• **Objectifs**:
a – Résumez l'extrait en deux phrases.
b – Substituez « pièce hilarante » à « comédie désopilante » dans le passage de l'extrait commençant par « Attention, Chiens méchants ! » et allant jusqu'à « est une fête. », puis recopiez ce passage.
c – Traduisez en anglais la phrase suivante de l'extrait : « Cette troupe, réputée pour ses outrances dadaïstes, brosse un tableau du climat hexagonal en une suite de saynètes. »
======== Extrait choisi ========
Attention, Chiens méchants !

Cédric Enjalbert publié le 12 mai 2023 3 min

« Notre besoin de consolation est impossible à rassasier. » Ce n’est pas notre journaliste Cédric Enjalbert qui l’affirme, mais un écrivain suédois, dont il ignorait tout jusqu’à hier soir et qu’il a entendu cité dans une comédie désopilante sur l’absurdité de l’existence, que l’on peut voir actuellement : La Vie est une fête.

 

« La Vie est une fête est donc le titre par antiphrase d’un spectacle créé par Jean-Christophe Meurisse et la compagnie des Chiens de Navarre l’été dernier, joué jusqu’au 3 juin aux Bouffes du Nord, à Paris, après une tournée en France. Cette troupe, réputée pour ses outrances dadaïstes, brosse un tableau du climat hexagonal en une suite de saynètes. Tout débute par des invectives à l’Assemblée… et s’achève à l’hôpital psychiatrique ! La trame a été imaginée bien avant que la réforme des retraites ne mette les Français dans les rues et qu’Élisabeth Borne ne décrète “une période de convalescence”. Mais le spectacle a repris alors que les cent jours d’apaisement promis jusqu’au 14 juillet ont débuté, et il gagne en actualité. La scène d’ouverture se déroule en effet dans un hémicycle cacophonique, divisé sur le recul de l’âge de la retraite à 72 ans (sic). La colère et la honte que l’on peut éprouver face à la misère de nos représentants s’échappe immédiatement dans un rire franc et cathartique… parfois gras. L’air de rien et mine de tout, Jean-Christophe Meurisse s’inscrit dans la tradition des consolations qui, depuis l’Antiquité, cherchent des raisons de vivre en dépit des souffrances de l’existence : des “consolations” stoïciennes de Sénèque – invitant à s’épargner toute affectation inutile – jusqu’à la Consolation de Philosophie – conçue comme un dialogue sur le bien entre Dame Philosophie et Boèce, en attente de son exécution – en passant par les consolations chrétiennes, qui promettent le meilleur dans des paradis extraterrestres.
======== Entrées de données ========
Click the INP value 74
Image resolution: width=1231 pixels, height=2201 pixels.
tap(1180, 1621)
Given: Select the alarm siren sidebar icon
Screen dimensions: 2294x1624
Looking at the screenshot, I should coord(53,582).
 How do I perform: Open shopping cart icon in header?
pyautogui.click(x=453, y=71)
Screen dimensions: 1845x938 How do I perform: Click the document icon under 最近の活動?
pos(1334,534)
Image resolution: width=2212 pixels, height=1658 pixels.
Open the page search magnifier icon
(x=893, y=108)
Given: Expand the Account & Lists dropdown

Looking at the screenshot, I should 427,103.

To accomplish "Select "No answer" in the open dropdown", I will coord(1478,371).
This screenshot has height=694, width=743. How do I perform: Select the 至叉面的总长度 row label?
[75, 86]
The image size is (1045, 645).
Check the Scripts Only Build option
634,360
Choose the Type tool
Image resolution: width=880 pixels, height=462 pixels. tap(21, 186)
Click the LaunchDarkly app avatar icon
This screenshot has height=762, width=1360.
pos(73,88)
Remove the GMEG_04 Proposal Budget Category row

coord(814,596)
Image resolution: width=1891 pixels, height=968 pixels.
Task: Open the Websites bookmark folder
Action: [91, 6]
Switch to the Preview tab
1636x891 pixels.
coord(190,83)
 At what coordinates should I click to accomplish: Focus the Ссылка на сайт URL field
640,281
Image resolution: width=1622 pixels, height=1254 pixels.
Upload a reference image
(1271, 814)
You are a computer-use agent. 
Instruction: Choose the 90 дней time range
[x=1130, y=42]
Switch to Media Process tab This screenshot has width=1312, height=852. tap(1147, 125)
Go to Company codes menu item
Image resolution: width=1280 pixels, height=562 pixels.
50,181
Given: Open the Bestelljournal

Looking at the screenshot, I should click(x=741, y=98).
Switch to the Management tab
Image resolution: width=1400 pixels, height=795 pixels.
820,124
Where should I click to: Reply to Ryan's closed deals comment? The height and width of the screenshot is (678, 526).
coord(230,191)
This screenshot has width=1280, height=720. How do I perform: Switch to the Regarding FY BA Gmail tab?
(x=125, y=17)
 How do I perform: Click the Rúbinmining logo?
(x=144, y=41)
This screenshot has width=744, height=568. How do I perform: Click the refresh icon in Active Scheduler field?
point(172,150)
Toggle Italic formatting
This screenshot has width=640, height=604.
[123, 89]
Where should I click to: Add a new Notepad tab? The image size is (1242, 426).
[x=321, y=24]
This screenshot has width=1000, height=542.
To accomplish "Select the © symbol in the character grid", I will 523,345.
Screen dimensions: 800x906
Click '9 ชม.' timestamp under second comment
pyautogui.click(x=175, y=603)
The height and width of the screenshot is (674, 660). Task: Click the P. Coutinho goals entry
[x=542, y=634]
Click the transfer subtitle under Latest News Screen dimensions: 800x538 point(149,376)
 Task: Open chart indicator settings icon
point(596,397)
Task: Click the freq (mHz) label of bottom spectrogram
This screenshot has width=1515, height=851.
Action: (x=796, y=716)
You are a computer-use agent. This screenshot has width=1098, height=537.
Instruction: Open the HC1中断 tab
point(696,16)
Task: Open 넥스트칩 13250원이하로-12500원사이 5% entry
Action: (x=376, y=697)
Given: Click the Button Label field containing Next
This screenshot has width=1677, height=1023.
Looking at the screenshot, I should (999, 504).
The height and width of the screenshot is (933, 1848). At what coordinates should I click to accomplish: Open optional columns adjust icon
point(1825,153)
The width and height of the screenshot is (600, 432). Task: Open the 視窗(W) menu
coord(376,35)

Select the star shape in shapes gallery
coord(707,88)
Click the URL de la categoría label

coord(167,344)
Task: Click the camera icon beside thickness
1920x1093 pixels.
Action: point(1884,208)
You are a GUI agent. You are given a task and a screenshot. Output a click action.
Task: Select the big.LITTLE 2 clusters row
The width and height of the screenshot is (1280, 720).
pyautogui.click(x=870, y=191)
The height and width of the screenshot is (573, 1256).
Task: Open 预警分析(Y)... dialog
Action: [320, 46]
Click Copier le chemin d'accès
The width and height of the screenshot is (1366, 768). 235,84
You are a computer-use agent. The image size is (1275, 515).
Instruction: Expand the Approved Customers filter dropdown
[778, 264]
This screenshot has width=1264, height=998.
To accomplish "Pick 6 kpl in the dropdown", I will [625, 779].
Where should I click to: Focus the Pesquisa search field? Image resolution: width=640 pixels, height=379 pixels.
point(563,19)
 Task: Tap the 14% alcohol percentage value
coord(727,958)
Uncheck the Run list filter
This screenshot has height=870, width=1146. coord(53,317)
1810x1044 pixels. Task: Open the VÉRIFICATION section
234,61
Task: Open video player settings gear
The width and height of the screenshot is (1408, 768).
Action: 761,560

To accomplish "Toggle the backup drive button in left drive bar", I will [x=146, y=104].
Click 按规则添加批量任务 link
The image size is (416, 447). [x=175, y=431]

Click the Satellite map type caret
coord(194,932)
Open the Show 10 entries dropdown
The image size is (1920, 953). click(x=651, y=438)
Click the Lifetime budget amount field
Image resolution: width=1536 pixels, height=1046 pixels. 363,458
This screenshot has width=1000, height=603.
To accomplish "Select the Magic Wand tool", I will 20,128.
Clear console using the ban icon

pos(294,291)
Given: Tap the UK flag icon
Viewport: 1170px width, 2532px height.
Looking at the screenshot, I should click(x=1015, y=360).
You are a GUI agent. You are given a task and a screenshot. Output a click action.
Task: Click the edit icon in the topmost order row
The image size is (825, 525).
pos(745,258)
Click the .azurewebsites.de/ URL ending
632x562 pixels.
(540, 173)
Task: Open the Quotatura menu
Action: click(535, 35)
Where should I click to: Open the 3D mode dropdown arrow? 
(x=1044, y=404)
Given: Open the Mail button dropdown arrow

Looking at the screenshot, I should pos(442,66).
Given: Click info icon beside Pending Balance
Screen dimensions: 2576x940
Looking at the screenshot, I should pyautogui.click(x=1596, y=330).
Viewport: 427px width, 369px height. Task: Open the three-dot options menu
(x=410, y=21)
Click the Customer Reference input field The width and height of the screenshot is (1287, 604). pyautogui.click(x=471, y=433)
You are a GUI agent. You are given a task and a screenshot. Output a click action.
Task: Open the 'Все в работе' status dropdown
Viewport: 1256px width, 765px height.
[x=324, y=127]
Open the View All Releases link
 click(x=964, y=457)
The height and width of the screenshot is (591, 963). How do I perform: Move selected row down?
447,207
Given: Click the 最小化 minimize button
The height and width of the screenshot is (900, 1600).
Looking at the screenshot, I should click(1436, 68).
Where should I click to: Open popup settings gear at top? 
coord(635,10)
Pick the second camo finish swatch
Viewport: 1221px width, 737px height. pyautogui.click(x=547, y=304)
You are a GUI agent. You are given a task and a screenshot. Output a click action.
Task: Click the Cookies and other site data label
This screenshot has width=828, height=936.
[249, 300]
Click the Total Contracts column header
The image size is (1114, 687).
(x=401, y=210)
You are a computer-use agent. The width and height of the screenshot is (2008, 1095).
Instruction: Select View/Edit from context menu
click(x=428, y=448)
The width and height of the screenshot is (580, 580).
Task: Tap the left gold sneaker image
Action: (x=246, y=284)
========
• **Solutions proposées**:
a – La Vie est une fête, spectacle créé par Jean-Christophe Meurisse et la compagnie des Chiens de Navarre et joué jusqu'au 3 juin aux Bouffes du Nord, à Paris, brosse en une suite de saynètes un tableau du climat hexagonal, depuis des invectives à l'Assemblée jusqu'à l'hôpital psychiatrique. Par son rire franc et cathartique, Jean-Christophe Meurisse s'inscrit dans la tradition des consolations qui, depuis l'Antiquité, cherchent des raisons de vivre en dépit des souffrances de l'existence.

b –
Attention, Chiens méchants !

Cédric Enjalbert publié le 12 mai 2023 3 min

« Notre besoin de consolation est impossible à rassasier. » Ce n’est pas notre journaliste Cédric Enjalbert qui l’affirme, mais un écrivain suédois, dont il ignorait tout jusqu’à hier soir et qu’il a entendu cité dans une pièce hilarante sur l’absurdité de l’existence, que l’on peut voir actuellement : La Vie est une fête.

c – This troupe, known for its Dadaist excesses, paints a picture of the mood in France through a series of sketches.